## Task set
1. Reproduce the portion of the passage on simplified transformer blocks between "Together, these modifications" and "yielding practical savings.", inclusive.
2. In the passage on simplified transformer blocks, what share of the attention layer's matrix multiplications is eliminated by fixing the value and projection parameters to the identity?
3. Take the passage on simplified transformer blocks further, picking up after its final sentence.

## Excerpted text
********************
The core idea is that several aspects of the standard transformer block—the primary building block transformers are made of—can be simplified or removed entirely without hampering performance. Specifically, He and Hofmann identify and eliminate excess baggage in terms of 1) skip connections, 2) value and projection parameters, 3) sequential sub-blocks, and 4) normalization layers.  

Skip connections are links between layers that help information flow across the network. The researchers find these can be discarded in each transformer layer's attention and feedforward sub-blocks. The key is to initialize the attention mechanism to have a vital identity component, allowing tokens to retain information about themselves better as signals pass through the network.

The value and projection parameters help transform representations as they enter and exit the multi-head attention module in each layer. Surprisingly, He and Hofmann reveal these extra transform matrices can be fixed to the identity without affecting results. This eliminates half of the matrix multiplications required in the attention layer.  

Similarly, the standard transformer computes attention and feedforward sequential sub-blocks in order. By parallelizing these computations instead, skip connections linking the sub-blocks become unnecessary.

Finally, normalization layers that help regulate activations can also be removed with the proper architecture adjustments, albeit with a minor drop in per-step speeds. 

Together, these modifications lead to a radically simplified transformer block that matches, if not exceeds, the performance and efficiency of the original complex block. For example, the simplified model attains over 15% faster throughput and uses 15% fewer parameters, yielding practical savings.

Real-World Impact

The work has both theoretical and practical implications. On the theory side, it reveals limitations in current tools like signal propagation for explaining and designing networks, motivating more nuanced dynamic theories that capture training intricacies. Practically, simpler transformer architectures can translate to significant efficiency gains in AI systems, reducing computational demands to deploy large language models.
********************
## Recorded information

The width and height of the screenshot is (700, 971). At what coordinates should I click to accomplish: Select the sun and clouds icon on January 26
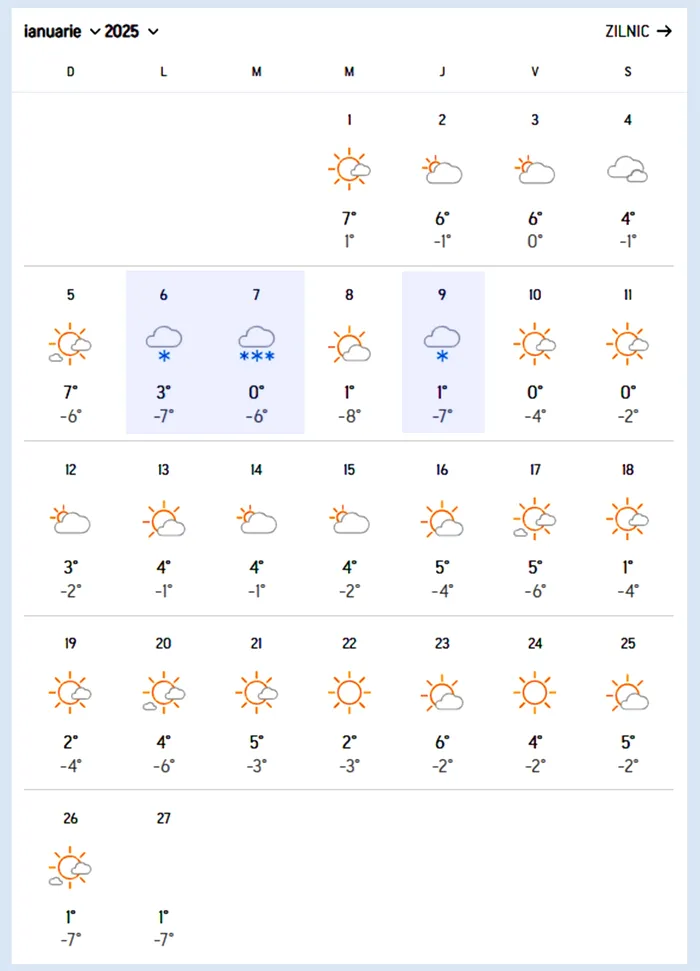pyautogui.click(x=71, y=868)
********************
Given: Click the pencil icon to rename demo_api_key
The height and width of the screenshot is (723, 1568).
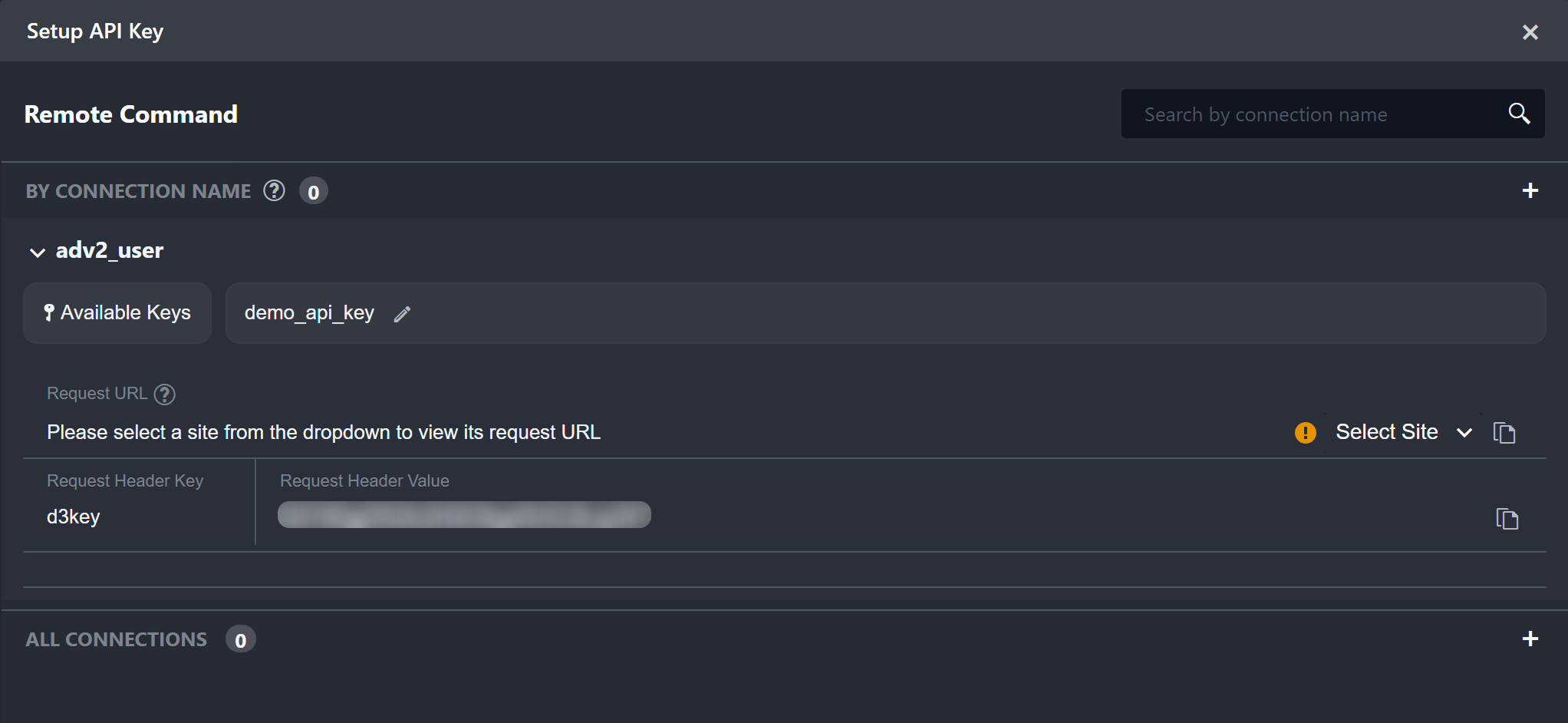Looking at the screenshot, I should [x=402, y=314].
********************
## Answers for the tasks
1.
Together, these modifications lead to a radically simplified transformer block that matches, if not exceeds, the performance and efficiency of the original complex block. For example, the simplified model attains over 15% faster throughput and uses 15% fewer parameters, yielding practical savings.

2. Half of them.

3.
For example, consider CPROMPT.AI, a platform allowing everyday users to build and share custom AI applications easily. The apps tap into capacities like text generation from prompts, with no coding needed. Simpler and faster transformers directly enable deploying more powerful capacities to more people for less cost—crucial as advanced AI diffuses across society.  

He and Hofmann’s simplifications also compound the work of other researchers pursuing efficient transformers, bringing us closer to practical transformers at the scales and accuracies necessary to push AI forward. So, while recent models boast hundreds of billions of parameters, streamlined architectures could pack comparable performance in packages sized for broad access and impact.

The quest for AI that is not only capable but accessible and responsible continues. Reducing transformer complexity provides one path to more efficient, economical, and beneficial AI development and deployment.

The key facts from the paper

  • Skip connections in both the attention and feedforward modules of transformers can be removed without hampering performance by initializing attention to have a vital identity component.  
  • The value and projection parameters in multi-head attention are unnecessary and can be fixed to the identity matrix.
  • By parallelizing the attention and feedforward computations, sequential sub-blocks can also be eliminated.
  • Simplifying transformers in these ways yields models with 15% higher throughput and 15% fewer parameters.
  • Limitations of signal propagation theories for neural network design are revealed, motivating more refined dynamic theories.

Glossary

  • Skip connection - a connection between non-consecutive layers in a neural network.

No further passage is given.